Consider UN SC 1559, of 2004, which called, inter alia, for “the disbanding and disarmament of all Lebanese and non-Lebanese militias.” This unique interference by the Security Council in Lebanon’s internal affairs, was jointly sponsored by the US, anxious to diminish Syria, and France, equally keen to reassert itself in an old possession it has never got out of its sentimental old post-colonial heart, to punish Syria for doing in Lebanon what France nor anyone else could, bring security, and to rejoin the top table of nations, as France saw it, after its spat with Washington over Iraq.

The Lebanese Government, Russia and China all opposed (but did not vote against) Resolution 1559, the Lebanese Foreign Ministry representative of the time pointing out presciently that if there were a threat to Lebanon it did not come from Syria. If UN Security Council resolutions are so sacrosanct, we might well ask why all the enthusiasm for 1559 and its successors when somehow interest in 242 and 338, of some 39 years vintage, calling for Israel’s withdrawal from Arab territories occupied in 1967, and condemning the acquisition of territory by force, has waned to the point of vanishing?

Any new resolution acceptable to the US and therefore Israel, and which places foreign troops-especially the French, co-authors of 1559—on the Lebanese side of the border only, thus consolidating and promulgating gains Israel has made, will be unacceptable to Hezbollah. Hezbollah will remain after this Israeli onslaught the single biggest and best-armed construct in the fragile consensus of warlords and fiefdoms that holds Lebanon together at the best of times. These are not the best of times. If it does not wish the Lebanese Army to deploy south to the Israeli line, in collaboration with foreign forces there with an enemy’s permission and co-operation, such deployment will not happen, certainly not to effect.

- _Exercises_
1. Please rewrite the passage on Lebanon starting at "Any new resolution" and ending at "not to effect.", changing "onslaught" to "offensive".
2. According to the passage on Lebanon, which parties opposed Resolution 1559 without voting against it?
3. Name every UN Security Council resolution that the passage on Lebanon identifies by number.

- _Dataset extract_
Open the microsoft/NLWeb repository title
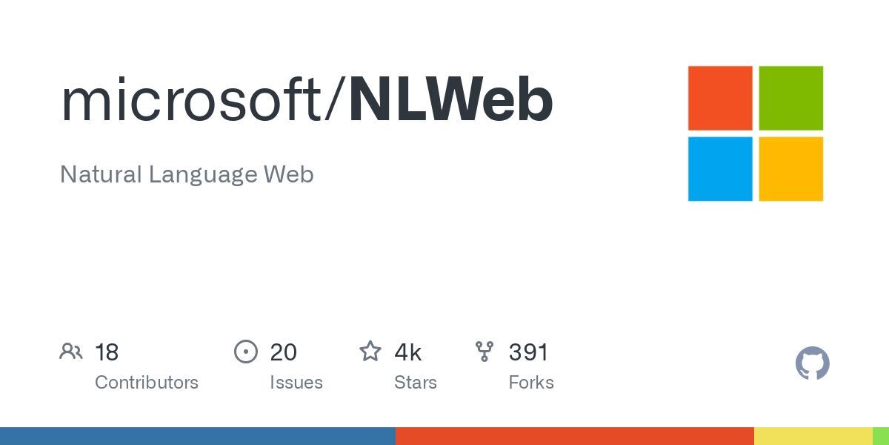 (307, 99)
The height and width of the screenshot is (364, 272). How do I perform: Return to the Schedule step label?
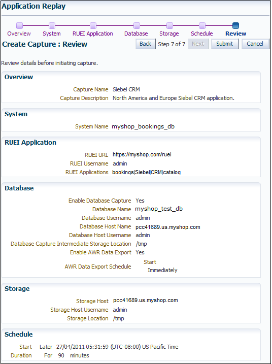point(202,34)
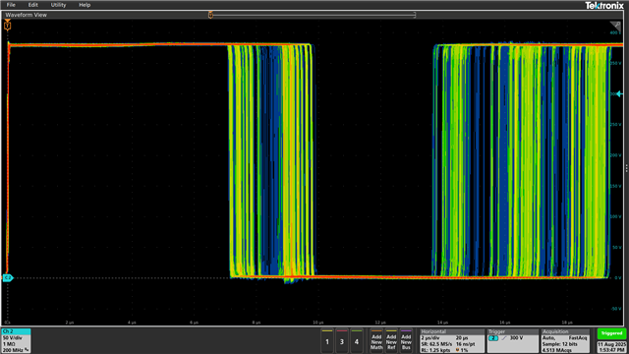Viewport: 629px width, 354px height.
Task: Open the File menu
Action: click(11, 5)
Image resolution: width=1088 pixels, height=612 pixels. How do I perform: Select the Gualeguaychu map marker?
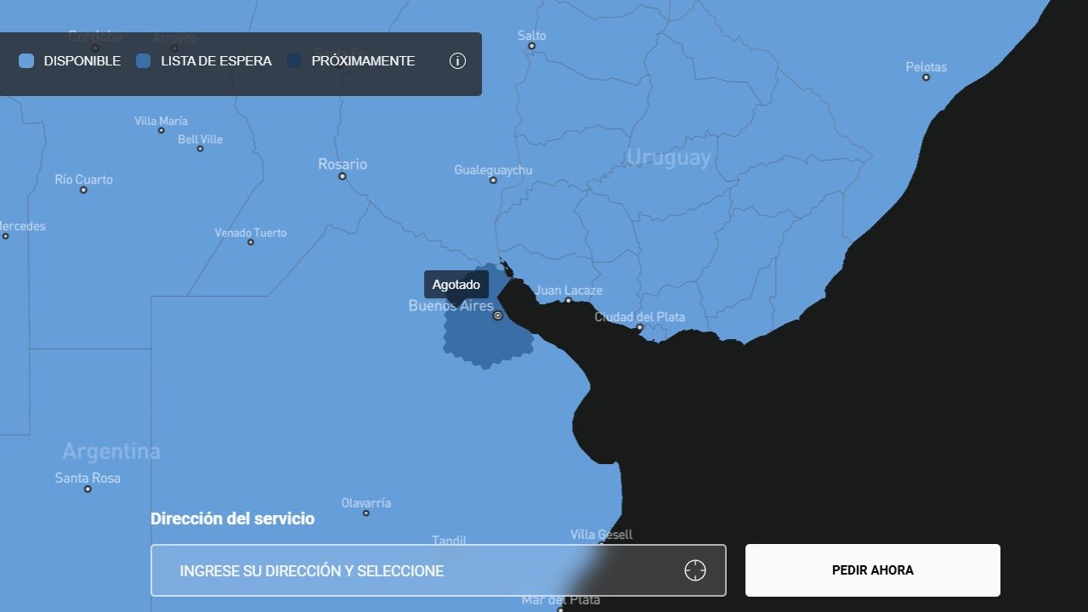tap(493, 180)
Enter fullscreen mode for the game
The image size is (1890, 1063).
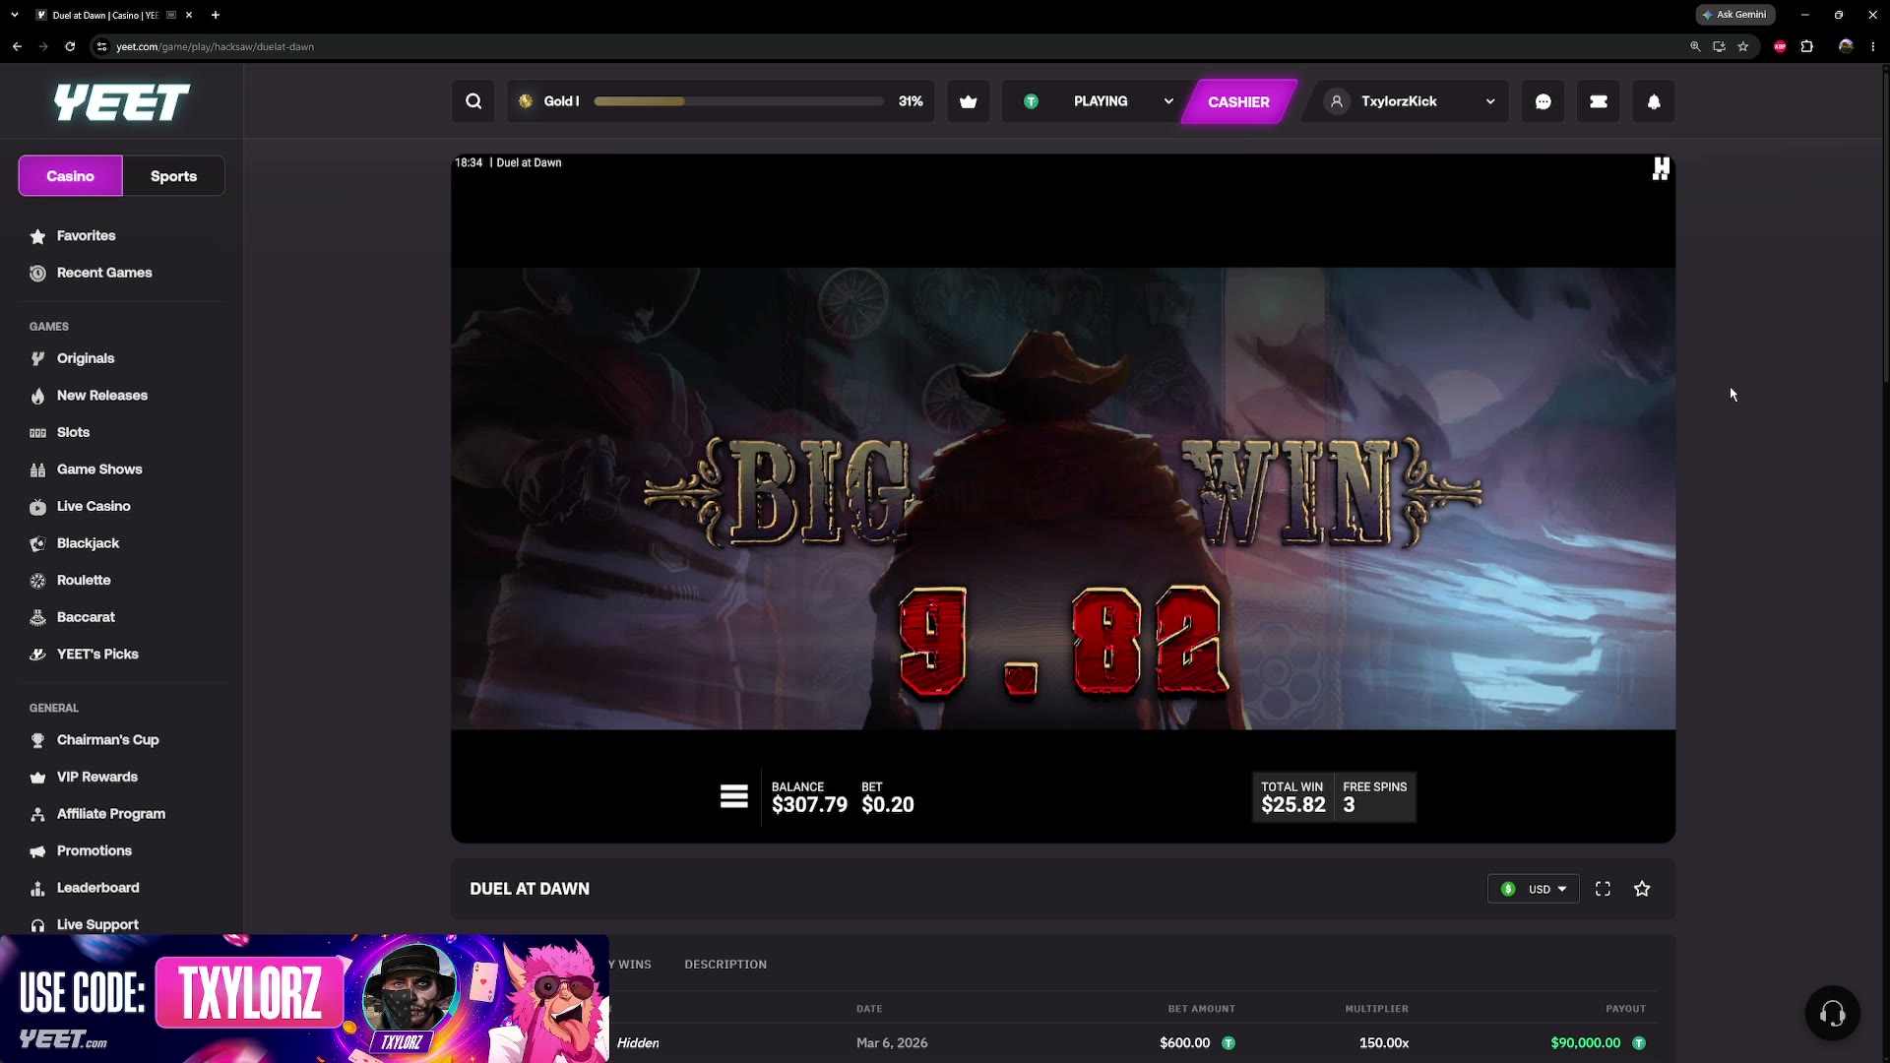1603,889
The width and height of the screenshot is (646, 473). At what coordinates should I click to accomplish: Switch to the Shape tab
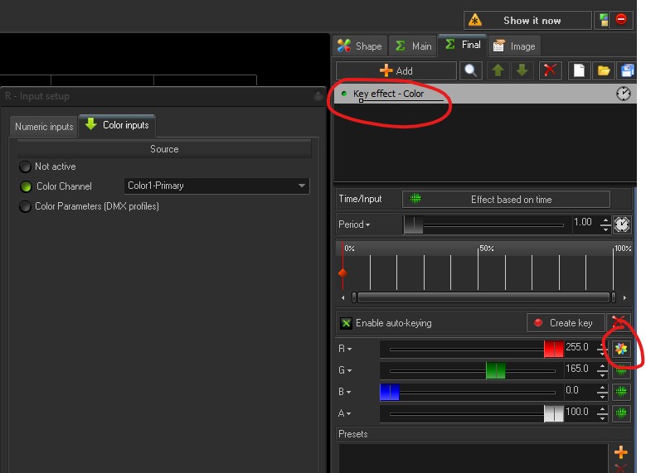coord(360,46)
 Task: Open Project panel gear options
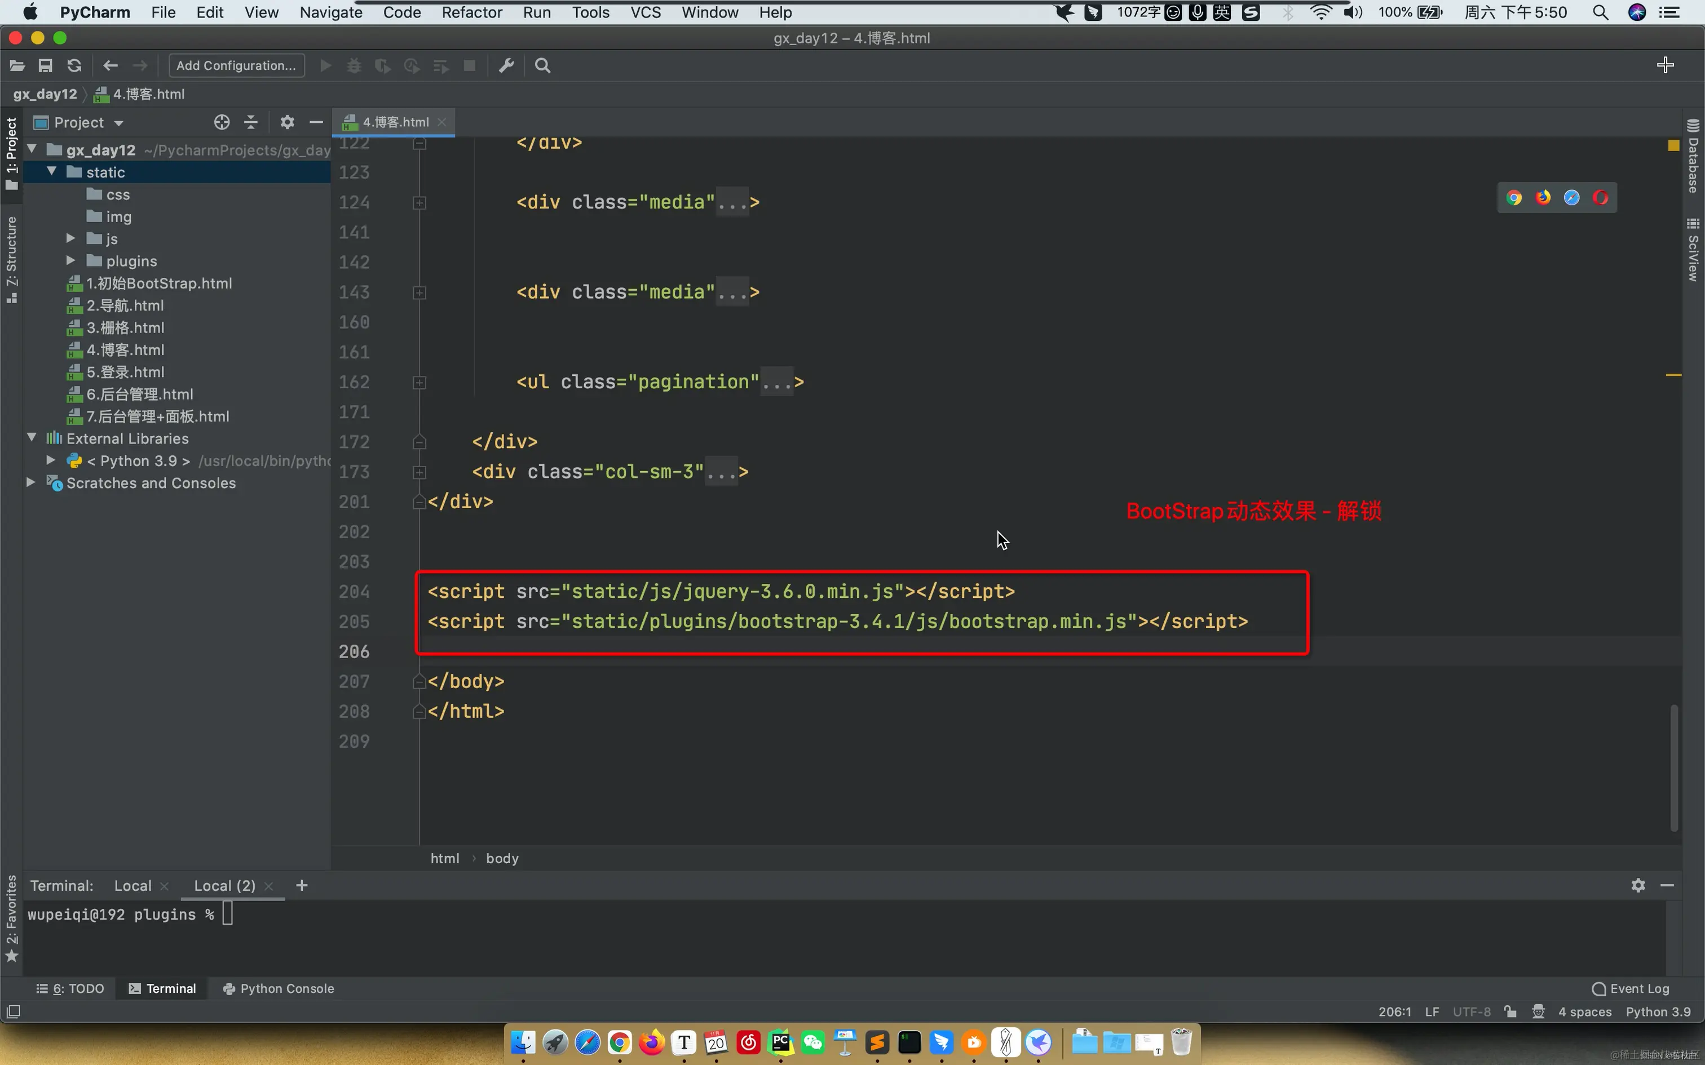click(287, 123)
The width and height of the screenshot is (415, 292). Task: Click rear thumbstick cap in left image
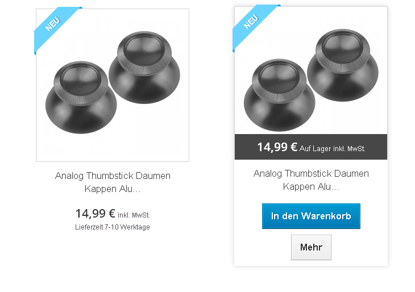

- _Answers to the problems_
1.
Any new resolution acceptable to the US and therefore Israel, and which places foreign troops-especially the French, co-authors of 1559—on the Lebanese side of the border only, thus consolidating and promulgating gains Israel has made, will be unacceptable to Hezbollah. Hezbollah will remain after this Israeli offensive the single biggest and best-armed construct in the fragile consensus of warlords and fiefdoms that holds Lebanon together at the best of times. These are not the best of times. If it does not wish the Lebanese Army to deploy south to the Israeli line, in collaboration with foreign forces there with an enemy’s permission and co-operation, such deployment will not happen, certainly not to effect.

2. The Lebanese Government, Russia and China.

3. 1559, 242, 338